Global Competitiv

Md. Abu Abdullah

16 October, 2019 12:00 AM printer

Global Competitiv

Md. Abu Abdullah

What is Global Competitiveness? Global Competitiveness is the ability of an economy to compete fairly and successfully in markets for internationally traded goods and services that allows for rising standards of living over time.

Cost competitiveness is mainly differences in relative unit costs between producers. Non-price competitiveness includes technical factors such as product quality, design, reliability and performance, choice, after-sales services, marketing, branding and the availability and cost of replacement parts, etc. In highly competitive markets price and non-price factors are equally crucial.

World Economic Forum published annually Global Competitiveness Report.
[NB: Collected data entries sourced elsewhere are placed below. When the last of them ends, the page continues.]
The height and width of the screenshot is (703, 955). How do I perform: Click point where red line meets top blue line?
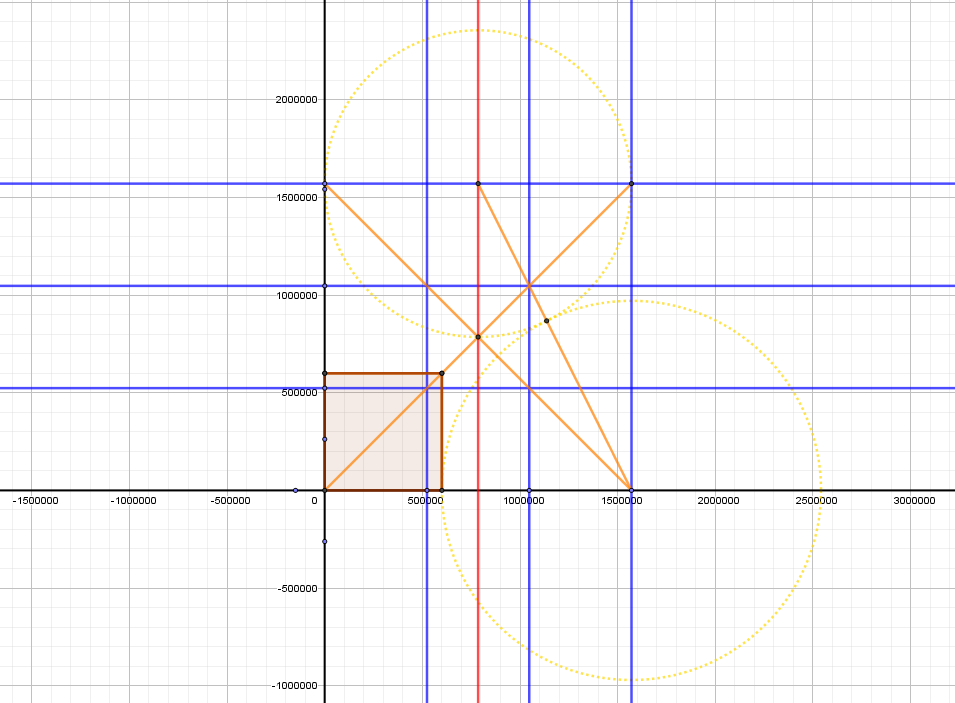coord(478,184)
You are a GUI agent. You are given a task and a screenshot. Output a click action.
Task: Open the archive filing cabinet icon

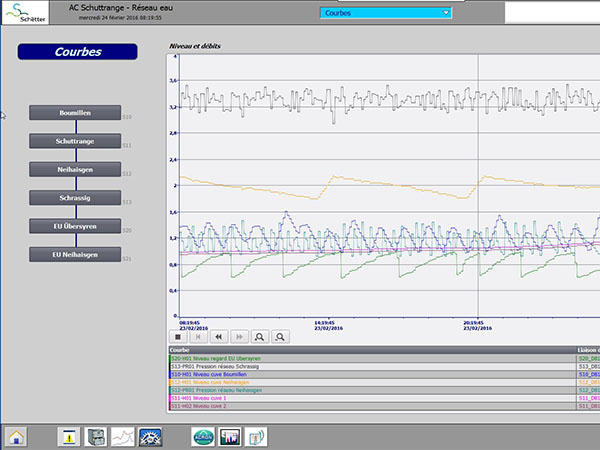tap(95, 437)
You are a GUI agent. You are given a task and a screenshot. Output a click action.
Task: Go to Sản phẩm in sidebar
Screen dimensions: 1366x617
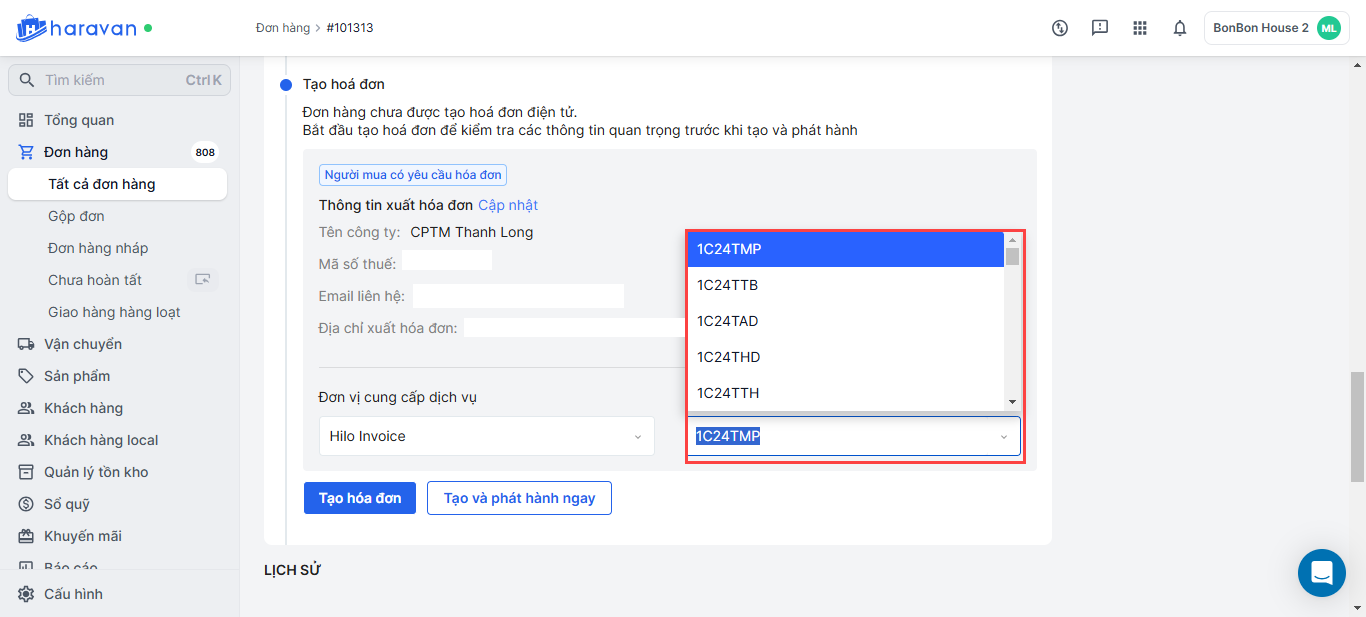click(77, 376)
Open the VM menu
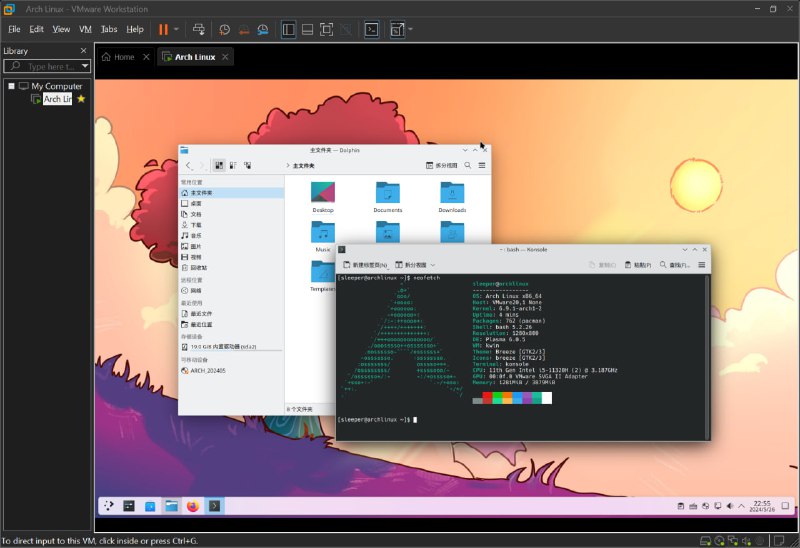The image size is (800, 548). tap(85, 30)

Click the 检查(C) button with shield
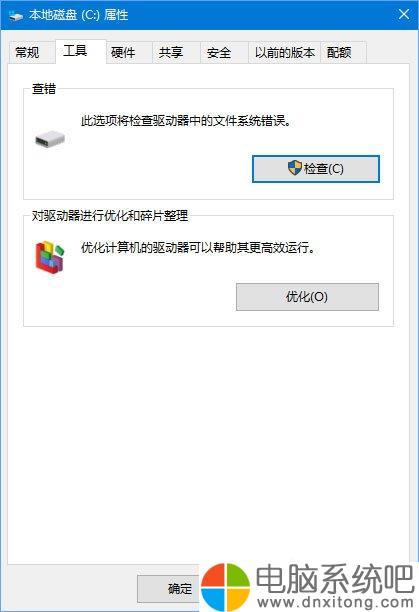coord(316,169)
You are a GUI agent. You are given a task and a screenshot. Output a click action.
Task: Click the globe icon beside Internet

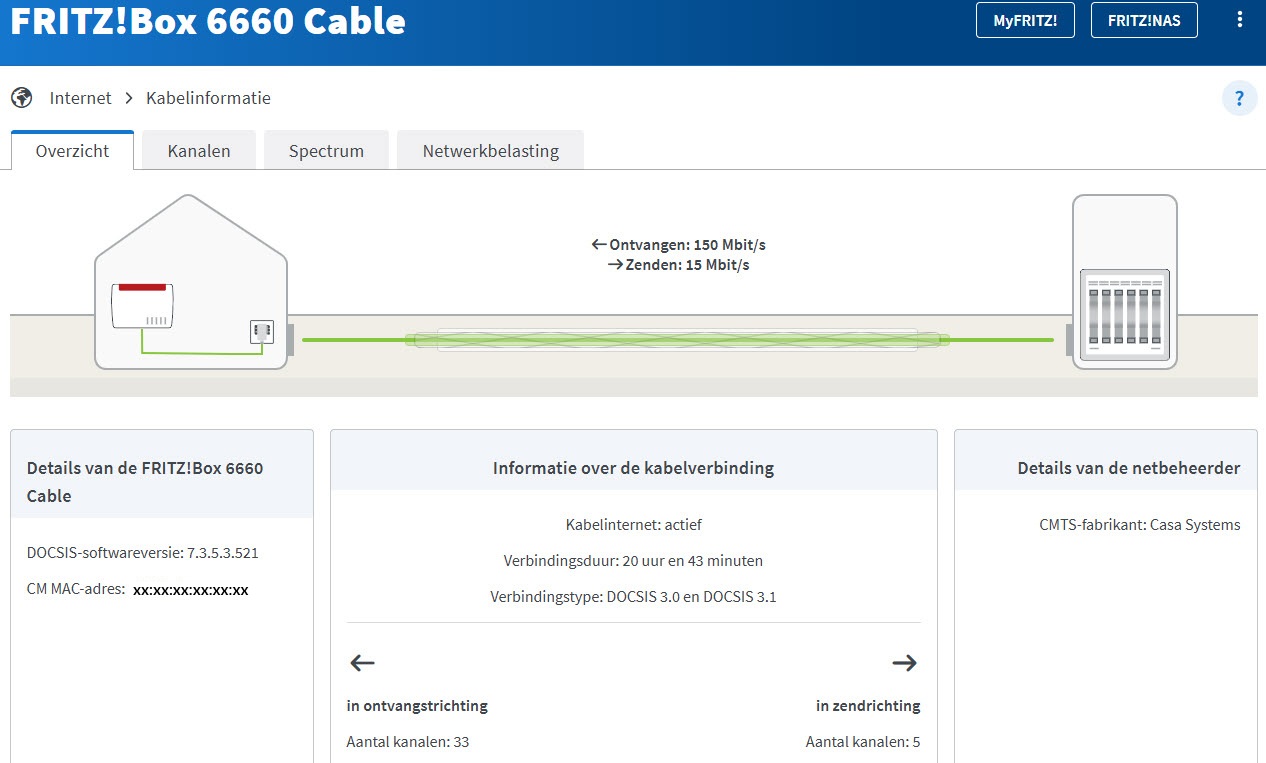22,98
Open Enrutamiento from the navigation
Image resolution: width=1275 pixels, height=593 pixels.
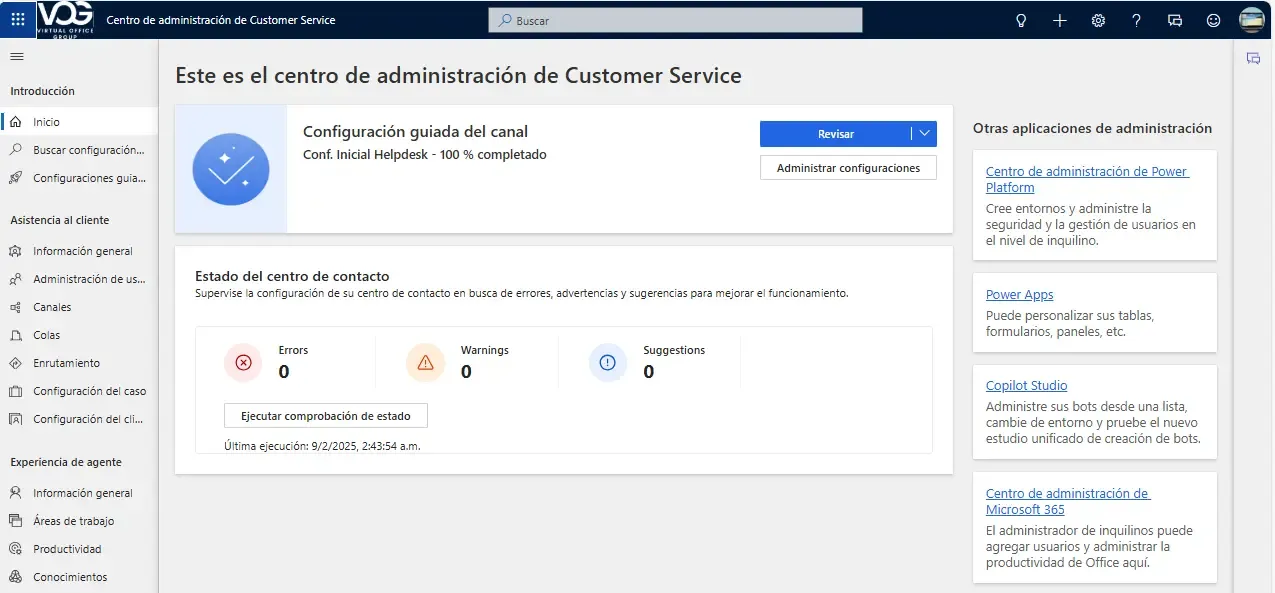(x=66, y=363)
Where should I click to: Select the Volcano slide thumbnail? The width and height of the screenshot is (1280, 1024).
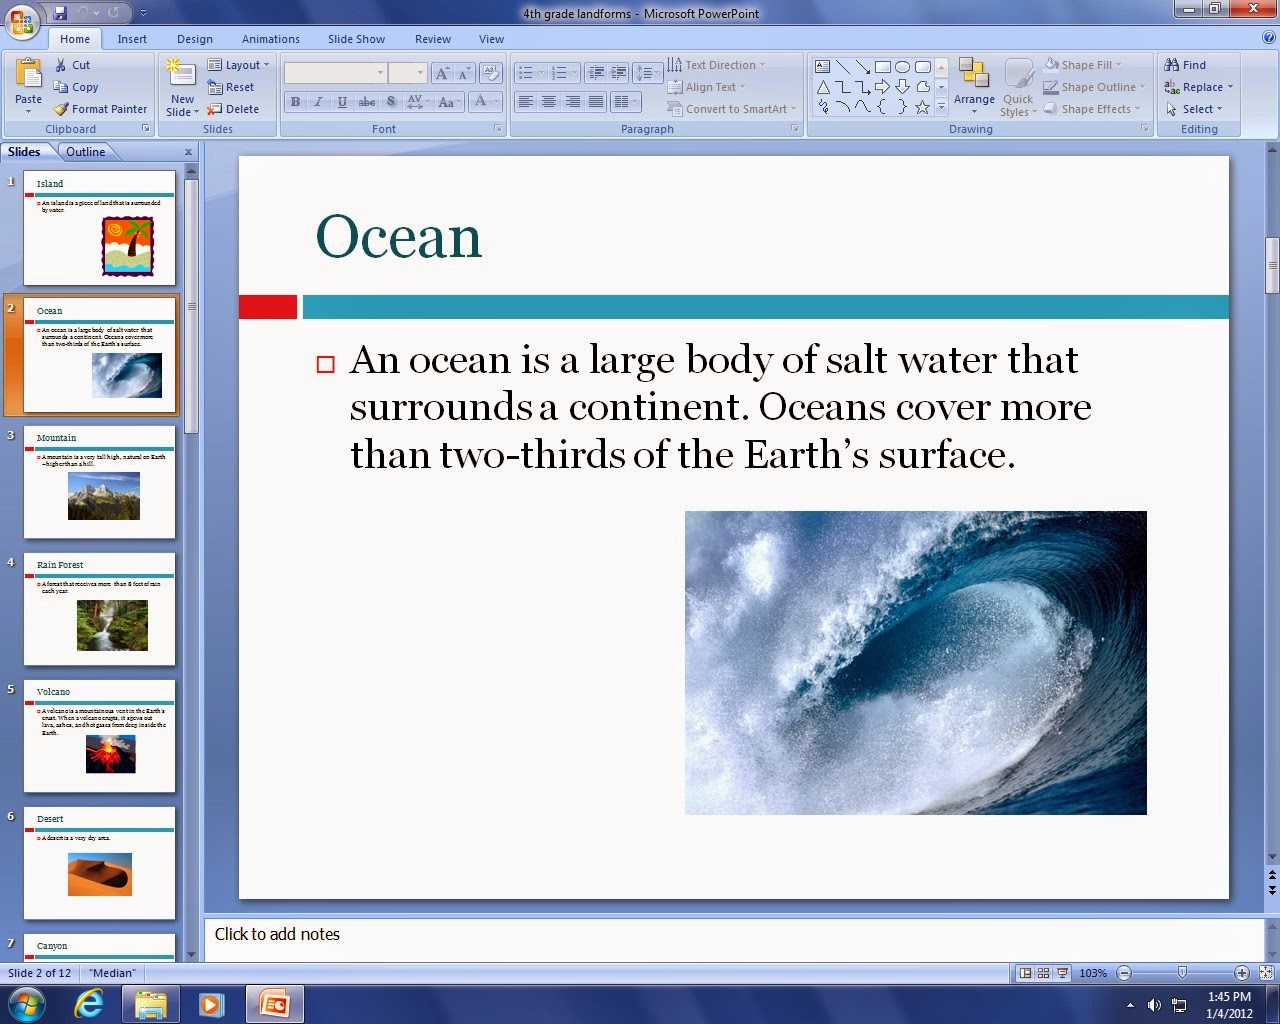99,735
This report is an attempt to rank countries using following twelve indicators.

1. Institutions (property rights protection, trust, judicial independence, corruption),

2. Infrastructure (transport, telephone, and energy, ports),

3. Macroeconomic environment (including stability of key macro indicators).

4. Health and primary education (including many of the indicators used in the HDI calculation).

5. Higher education and training including the quality of degree courses and business training schemes.

6. Goods market efficiency – efficiency in getting products to market at a competitive price.

7. Labour market efficiency – including improvements in labour productivity.

8. Financial markets (including stability of markets, strength of banks).

9. Technological readiness (readiness to exploit, adapt to new technologies).

10. Market size (linked to population size and per capita incomes).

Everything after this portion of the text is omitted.